14 pointsby rbanffy5 hours ago3 comments
  • ramaseshanmsan hour ago
    In order for rocket launches to reach 1000+ per year in a decade, we need more innovations and business models in launch pads. 18 months to restore a launchpad is going to hamper progress significantly. We need to build as many launchpads as we can and allow private companies to rent them. Ofcourse each rocket design and their launchpads are intricately coupled by various factors, and this would make building generic launchpads a bit difficult. But the oppurtunity and necessity exists nonetheless. Blue Origin would agree until the next 18 months.
    • dieselgate6 minutes ago
      I'm a layperson when it comes to launchpads and aerospace but "we need to build as many launchpads as we can" seems quite spatially demanding? With all the public push-back around data centers and large fulfillment centers it seems an uphill climb. I am genuinely curious to the constraints here as, additionally, I read an article about the large environmental impact of SpaceX (?) debris falling onto public land in the outside vicinity of their launch area.

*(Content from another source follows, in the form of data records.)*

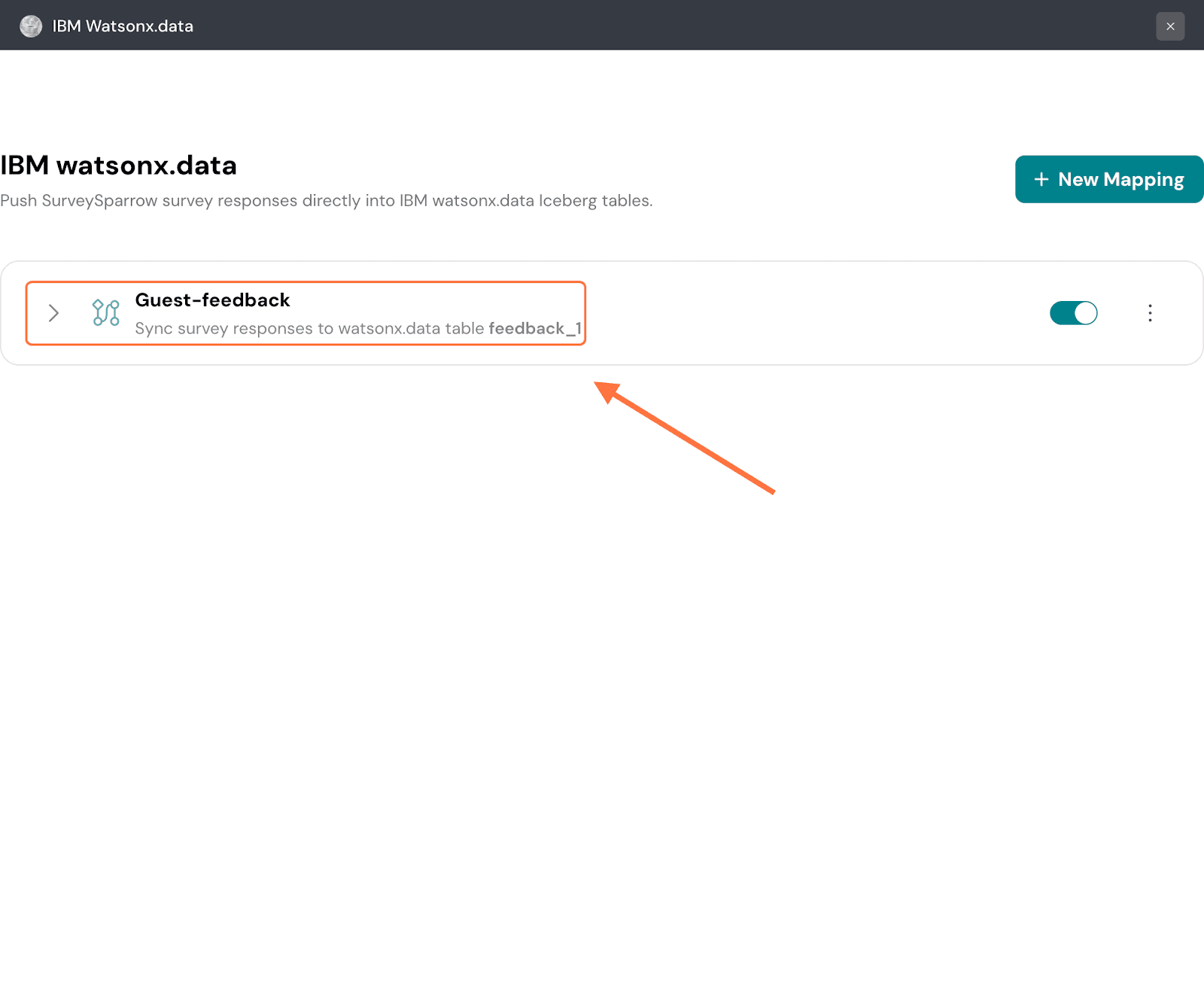Click the IBM Watsonx.data logo icon
This screenshot has width=1204, height=982.
(x=31, y=26)
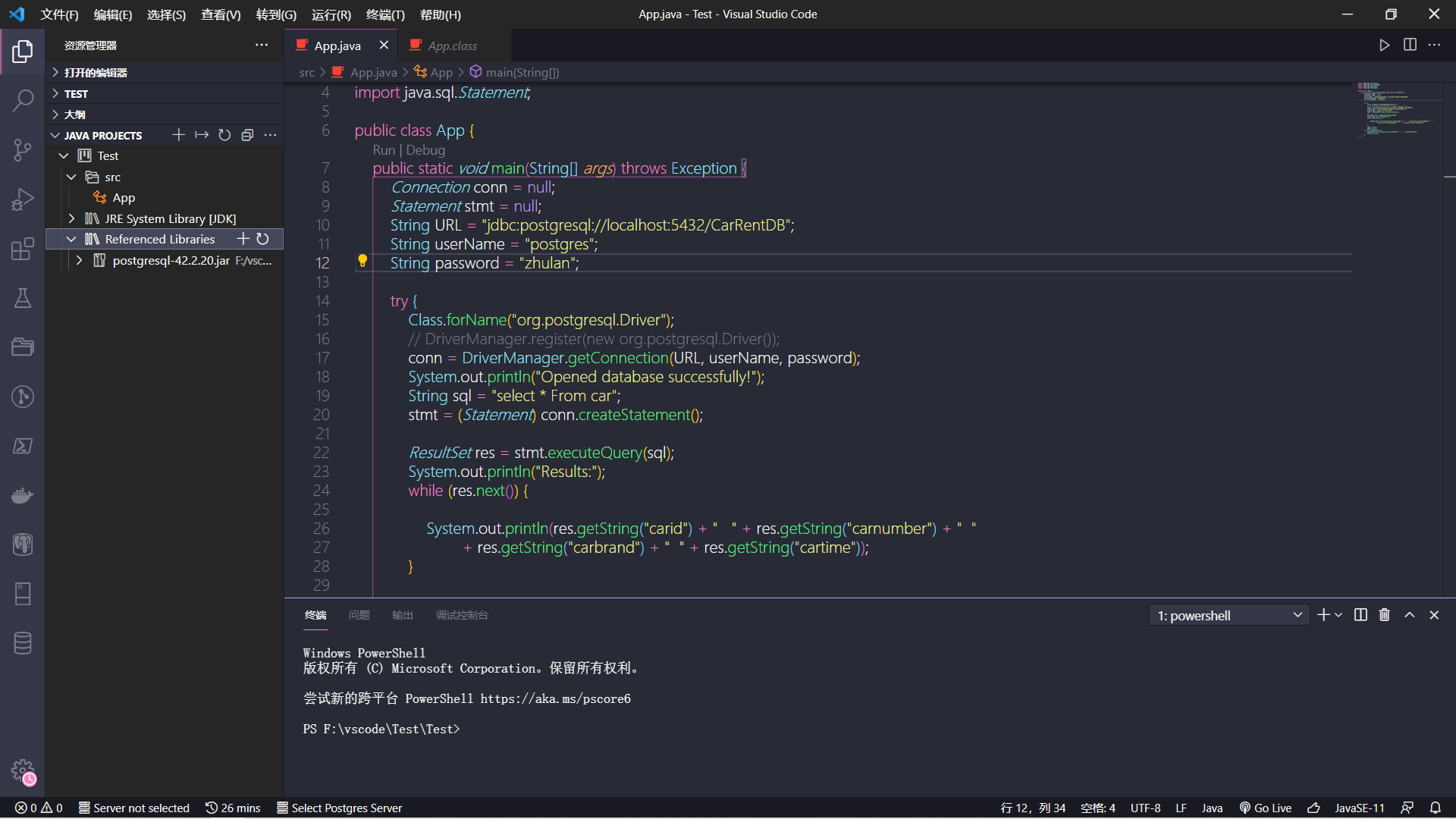The image size is (1456, 819).
Task: Open the Source Control view
Action: [23, 149]
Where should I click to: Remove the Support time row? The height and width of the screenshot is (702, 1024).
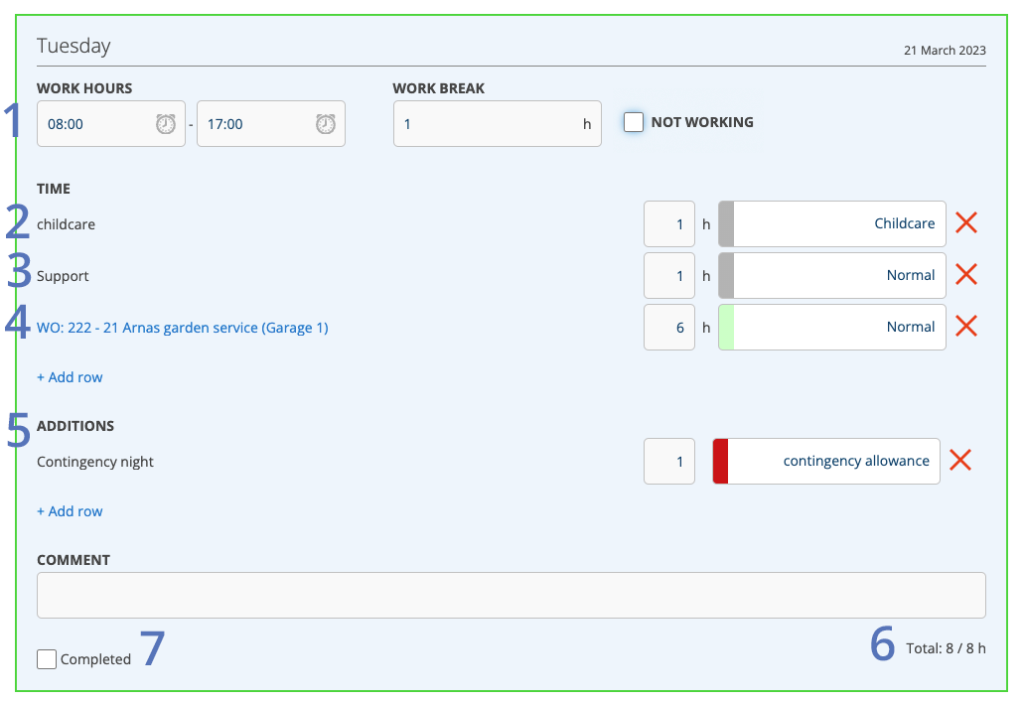(x=965, y=275)
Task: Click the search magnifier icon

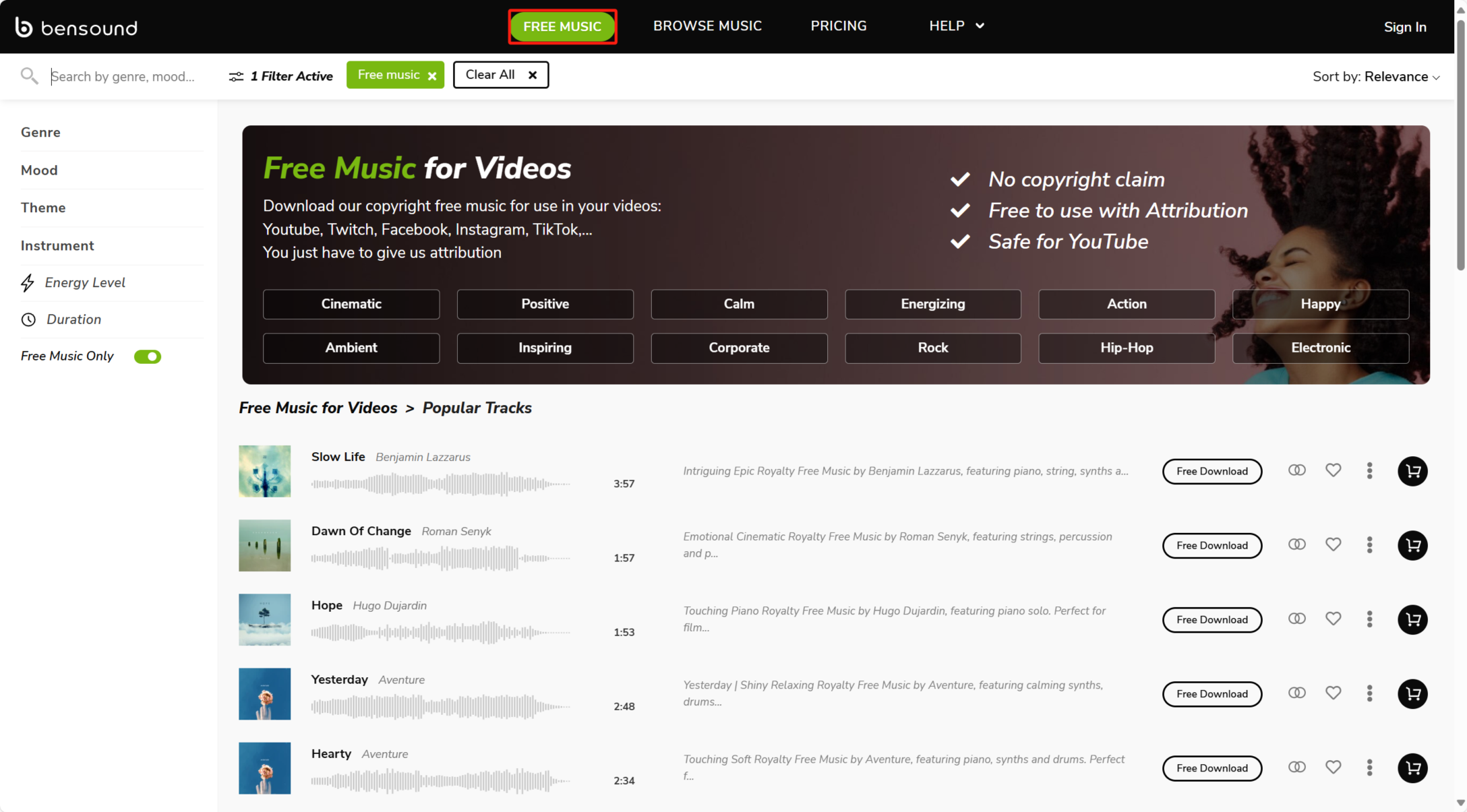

      From environmental, staffing and practical standpoints it may make sense to condense the launchpads in a single area. Just spitballing here and am curious to learn more.

  • drob5183 hours ago
    As an engineer, I have a lot of respect and admiration for the SpaceX and Blue Origin teams. All engineering is inherently difficult and even more so when you’re doing it on a big stage. On days when I made a mistake on a hardware design, I might have let some magic smoke out of one of the chips on the board. But it didn’t make the global news feed. Not only are these folks solving really hard problems, they are doing so in public, with lots of cameras watching.